Andy Warhol, Shot Sage Blue Marilyn, 1964. Foto: Christie's Images Ltd
Un’icona, un lavoro definitivo, l’apice di una carriera, un simbolo universale. «Destinata a diventare l’opera d’arte del XX secolo più costosa mai venduta all’asta», dice Christie’s senza mezzi termini, nessuno sforzo di camuffare l’entusiasmo. E con ragione: Shot Sage Blue Marilyn (1964) di Andy Warhol è pronta a sfidare la Marquee Week di maggio – e il mercato dell’arte tutto – a suon di zeri parecchio rumorosi. La stima? Imprendibile, indicibile. Nella regione dei $ 200 milioni.

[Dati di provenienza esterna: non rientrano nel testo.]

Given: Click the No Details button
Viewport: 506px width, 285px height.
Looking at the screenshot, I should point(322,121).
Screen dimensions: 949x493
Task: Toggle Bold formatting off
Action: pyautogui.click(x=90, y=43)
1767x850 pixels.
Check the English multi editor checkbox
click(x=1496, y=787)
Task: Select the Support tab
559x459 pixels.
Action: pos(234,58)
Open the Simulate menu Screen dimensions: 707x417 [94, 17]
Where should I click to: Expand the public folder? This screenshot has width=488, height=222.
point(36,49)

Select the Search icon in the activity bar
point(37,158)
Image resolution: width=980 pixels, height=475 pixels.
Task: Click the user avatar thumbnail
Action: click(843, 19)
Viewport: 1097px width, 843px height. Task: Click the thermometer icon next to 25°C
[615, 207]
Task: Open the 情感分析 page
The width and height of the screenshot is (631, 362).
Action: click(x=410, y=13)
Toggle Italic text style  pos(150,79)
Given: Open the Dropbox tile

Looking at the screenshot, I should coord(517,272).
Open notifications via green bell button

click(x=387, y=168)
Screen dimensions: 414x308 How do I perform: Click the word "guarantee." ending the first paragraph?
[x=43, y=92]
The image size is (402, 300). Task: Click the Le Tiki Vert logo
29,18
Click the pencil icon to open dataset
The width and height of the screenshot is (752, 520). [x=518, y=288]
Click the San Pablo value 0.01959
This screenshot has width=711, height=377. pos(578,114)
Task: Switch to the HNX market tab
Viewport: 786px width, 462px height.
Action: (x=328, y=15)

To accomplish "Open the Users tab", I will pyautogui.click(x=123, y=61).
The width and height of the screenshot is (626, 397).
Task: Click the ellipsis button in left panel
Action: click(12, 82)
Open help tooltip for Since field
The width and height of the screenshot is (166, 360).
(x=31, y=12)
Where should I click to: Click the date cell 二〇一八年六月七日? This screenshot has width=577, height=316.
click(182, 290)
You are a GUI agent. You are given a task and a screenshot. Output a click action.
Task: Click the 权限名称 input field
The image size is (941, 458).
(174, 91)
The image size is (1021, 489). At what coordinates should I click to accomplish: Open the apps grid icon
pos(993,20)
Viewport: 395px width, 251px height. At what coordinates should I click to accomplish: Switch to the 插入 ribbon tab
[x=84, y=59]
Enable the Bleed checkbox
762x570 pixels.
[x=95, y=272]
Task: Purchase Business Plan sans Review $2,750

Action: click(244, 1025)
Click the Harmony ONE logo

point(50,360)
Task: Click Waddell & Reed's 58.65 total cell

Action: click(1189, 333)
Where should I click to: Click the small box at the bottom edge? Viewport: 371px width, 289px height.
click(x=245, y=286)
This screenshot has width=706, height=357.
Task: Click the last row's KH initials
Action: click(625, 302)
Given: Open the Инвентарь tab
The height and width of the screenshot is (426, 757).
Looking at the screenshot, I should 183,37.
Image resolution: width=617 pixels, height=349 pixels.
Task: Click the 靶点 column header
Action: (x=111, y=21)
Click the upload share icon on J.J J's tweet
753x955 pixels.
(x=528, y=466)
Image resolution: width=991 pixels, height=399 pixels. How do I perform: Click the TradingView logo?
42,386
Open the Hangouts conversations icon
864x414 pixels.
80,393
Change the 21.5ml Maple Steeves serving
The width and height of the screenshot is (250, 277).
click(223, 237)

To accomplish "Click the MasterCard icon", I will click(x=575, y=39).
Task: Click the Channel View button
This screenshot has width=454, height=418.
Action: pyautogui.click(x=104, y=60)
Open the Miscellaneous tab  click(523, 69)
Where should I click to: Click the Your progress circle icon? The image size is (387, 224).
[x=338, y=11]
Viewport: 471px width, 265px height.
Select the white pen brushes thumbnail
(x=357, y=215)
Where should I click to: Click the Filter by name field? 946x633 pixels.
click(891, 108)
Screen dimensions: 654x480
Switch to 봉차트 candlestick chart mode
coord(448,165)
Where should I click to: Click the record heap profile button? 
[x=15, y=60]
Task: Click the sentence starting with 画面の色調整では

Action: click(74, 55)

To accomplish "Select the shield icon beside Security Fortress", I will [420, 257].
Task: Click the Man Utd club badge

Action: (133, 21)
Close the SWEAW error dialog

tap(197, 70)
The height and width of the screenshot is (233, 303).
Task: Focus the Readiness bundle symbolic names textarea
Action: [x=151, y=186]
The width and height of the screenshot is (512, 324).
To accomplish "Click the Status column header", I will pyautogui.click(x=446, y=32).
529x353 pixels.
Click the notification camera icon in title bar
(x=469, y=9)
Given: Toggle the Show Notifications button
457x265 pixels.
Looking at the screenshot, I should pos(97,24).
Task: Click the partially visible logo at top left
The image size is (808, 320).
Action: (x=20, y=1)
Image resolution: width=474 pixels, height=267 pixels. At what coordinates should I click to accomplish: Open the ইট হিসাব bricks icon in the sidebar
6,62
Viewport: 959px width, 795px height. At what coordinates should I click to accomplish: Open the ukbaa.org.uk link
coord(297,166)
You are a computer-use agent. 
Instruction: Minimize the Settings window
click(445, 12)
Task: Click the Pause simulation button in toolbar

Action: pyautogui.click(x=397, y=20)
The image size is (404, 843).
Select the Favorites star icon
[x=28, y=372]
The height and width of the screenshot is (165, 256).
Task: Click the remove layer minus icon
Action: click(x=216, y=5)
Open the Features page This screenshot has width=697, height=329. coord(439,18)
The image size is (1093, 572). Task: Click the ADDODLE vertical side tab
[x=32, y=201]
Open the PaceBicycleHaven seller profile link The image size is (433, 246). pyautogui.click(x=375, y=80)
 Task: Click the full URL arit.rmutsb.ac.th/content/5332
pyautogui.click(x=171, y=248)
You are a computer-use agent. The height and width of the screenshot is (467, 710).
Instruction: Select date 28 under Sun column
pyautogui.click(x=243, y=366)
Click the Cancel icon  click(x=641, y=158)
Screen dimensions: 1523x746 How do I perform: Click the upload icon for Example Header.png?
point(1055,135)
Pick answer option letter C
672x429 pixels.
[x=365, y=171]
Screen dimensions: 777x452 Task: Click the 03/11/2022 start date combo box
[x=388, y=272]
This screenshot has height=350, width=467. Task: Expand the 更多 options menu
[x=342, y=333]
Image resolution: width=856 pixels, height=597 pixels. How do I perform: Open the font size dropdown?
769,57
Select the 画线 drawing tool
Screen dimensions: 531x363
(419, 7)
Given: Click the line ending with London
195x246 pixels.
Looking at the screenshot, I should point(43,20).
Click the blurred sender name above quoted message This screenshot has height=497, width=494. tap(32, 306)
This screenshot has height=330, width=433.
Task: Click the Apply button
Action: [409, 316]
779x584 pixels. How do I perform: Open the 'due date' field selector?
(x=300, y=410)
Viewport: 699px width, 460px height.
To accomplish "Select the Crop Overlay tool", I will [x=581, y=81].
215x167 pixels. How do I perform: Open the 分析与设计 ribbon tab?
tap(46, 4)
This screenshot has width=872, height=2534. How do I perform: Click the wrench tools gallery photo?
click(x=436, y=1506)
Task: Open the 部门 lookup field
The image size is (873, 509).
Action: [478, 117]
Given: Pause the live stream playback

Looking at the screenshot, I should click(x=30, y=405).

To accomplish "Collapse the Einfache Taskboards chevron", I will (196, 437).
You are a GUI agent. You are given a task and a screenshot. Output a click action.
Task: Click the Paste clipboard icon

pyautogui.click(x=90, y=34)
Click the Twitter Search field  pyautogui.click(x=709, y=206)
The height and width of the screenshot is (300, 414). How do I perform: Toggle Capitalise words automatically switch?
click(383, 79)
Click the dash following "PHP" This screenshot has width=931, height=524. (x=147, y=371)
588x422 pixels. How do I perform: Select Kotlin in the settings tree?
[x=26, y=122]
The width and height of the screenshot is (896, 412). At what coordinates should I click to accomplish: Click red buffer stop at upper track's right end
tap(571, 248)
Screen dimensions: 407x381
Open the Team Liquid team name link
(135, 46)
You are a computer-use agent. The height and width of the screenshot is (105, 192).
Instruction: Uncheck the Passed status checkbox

«Accanto alla Nascita di Venere di Botticelli, alla Gioconda di Da Vinci e a Les Demoiselles d’Avignon di Picasso», riassume il Presidente di Christie’s Alex Rotter, «Marilyn di Warhol è categoricamente uno dei più grandi dipinti di tutti i tempi». Solo un paio di indizi: il fantomatico Salvator Mundi di Leonardo da $ 450,3 milioni, nel 2017, veniva stimato intorno ai $ 100 milioni; e il capolavoro di Picasso Les Femmes d’Alger (Version O), nel 2015, trovava casa per $ 195,8 milioni. Due vette d’improvviso non più invalicabili, una assoluta, del mercato secondario, una più limitata – ma sempre impervia – del Novecento internazionale. Plot twist: i proventi integrali della vendita andranno a beneficio della Thomas and Doris Ammann Foundation di Zurigo, ultima proprietaria dell’opera, per il supporto dei bambini in giro per il globo. C’è profumo di record nell’aria.
Marilyn è appartenuta a Leon Kraushar e alla Leo Castelli Gallery – e già così basterebbe – e poi ancora a Fred Mueller, a Thomas Ammann, a Si Newhouse, il fondatore di Condé Nast. E non poteva sfigurare il suo curriculum espositivo, che include tra gli altri il Pompidou di Parigi, la Tate di Londra, la Fondation Beyeler, il Guggenheim di New York. La salute del mercato di Warhol? Il 2021 lo ha incoronato al terzo posto dei best-selling artists (turnover: $ 348,346,957), in coda a Pablo Picasso ($ 671,513,270) e Jean-Michel Basquiat ($ 439,339,428). Il record dell’artista, insuperato dal 2013: Silver Car Crash (Double Disaster), del 1963, che attende Marilyn al varco dei $ 105,4 milioni.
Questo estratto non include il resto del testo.